- **Task goal**
State only how many lines in the listing contain the string "gear".

- **Records to process**
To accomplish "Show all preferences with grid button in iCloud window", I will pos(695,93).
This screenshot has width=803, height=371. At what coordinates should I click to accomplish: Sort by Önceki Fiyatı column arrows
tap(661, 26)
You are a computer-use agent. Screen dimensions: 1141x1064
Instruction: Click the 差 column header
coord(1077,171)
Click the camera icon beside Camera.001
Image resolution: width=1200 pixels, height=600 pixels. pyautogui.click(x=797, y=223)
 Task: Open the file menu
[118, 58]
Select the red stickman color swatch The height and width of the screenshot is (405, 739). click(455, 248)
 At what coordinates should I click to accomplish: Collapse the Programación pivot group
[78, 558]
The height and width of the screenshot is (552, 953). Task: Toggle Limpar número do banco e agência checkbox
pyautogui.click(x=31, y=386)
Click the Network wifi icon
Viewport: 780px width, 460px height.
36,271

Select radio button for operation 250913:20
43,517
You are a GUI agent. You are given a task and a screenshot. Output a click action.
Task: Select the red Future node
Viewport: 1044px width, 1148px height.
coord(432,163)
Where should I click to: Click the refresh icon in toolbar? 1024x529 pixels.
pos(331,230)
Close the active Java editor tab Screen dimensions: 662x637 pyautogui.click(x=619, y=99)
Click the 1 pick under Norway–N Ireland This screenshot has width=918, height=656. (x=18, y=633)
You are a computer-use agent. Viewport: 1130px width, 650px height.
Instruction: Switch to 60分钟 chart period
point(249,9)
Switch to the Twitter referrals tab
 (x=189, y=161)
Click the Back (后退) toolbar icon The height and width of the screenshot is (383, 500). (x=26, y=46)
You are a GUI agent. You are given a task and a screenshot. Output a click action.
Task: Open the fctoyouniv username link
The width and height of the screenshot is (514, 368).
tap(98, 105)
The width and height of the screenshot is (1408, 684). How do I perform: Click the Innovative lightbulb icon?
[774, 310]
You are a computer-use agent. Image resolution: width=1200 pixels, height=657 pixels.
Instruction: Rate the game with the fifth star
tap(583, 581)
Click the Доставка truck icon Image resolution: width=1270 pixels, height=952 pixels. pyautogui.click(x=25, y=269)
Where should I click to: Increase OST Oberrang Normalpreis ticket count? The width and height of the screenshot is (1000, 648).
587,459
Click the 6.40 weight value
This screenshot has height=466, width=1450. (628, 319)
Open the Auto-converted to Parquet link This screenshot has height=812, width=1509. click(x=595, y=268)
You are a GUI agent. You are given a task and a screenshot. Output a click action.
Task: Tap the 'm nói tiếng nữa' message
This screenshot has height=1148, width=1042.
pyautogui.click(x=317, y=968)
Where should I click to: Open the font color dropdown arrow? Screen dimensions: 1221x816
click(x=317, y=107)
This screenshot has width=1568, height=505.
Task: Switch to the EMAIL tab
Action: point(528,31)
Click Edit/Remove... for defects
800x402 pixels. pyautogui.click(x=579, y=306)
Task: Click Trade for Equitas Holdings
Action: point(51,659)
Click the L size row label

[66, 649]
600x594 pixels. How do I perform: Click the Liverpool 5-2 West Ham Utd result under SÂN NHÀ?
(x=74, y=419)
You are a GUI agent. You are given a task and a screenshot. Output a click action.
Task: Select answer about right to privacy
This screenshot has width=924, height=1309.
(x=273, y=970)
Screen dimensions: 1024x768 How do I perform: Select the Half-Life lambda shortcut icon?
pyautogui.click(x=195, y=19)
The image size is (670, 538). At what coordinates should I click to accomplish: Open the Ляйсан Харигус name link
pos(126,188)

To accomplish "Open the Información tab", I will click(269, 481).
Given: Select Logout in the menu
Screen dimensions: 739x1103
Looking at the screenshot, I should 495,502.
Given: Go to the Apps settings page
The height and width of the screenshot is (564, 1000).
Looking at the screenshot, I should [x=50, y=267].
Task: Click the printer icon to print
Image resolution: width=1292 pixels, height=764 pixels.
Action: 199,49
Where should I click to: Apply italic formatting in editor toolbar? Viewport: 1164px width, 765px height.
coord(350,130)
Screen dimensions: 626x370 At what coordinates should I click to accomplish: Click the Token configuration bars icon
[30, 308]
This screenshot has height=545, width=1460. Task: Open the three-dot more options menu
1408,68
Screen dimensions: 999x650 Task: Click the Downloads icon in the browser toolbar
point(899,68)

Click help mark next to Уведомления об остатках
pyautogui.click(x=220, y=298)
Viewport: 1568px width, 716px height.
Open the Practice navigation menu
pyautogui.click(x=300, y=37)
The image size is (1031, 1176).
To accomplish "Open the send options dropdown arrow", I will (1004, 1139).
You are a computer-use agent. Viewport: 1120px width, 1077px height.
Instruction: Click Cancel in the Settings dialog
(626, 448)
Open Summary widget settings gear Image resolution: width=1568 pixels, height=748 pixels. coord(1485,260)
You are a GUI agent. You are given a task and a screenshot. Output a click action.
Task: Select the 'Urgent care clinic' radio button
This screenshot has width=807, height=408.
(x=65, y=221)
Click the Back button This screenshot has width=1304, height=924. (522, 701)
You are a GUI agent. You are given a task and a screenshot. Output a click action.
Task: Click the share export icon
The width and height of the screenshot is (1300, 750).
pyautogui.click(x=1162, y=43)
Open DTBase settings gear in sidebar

- **Written response**
2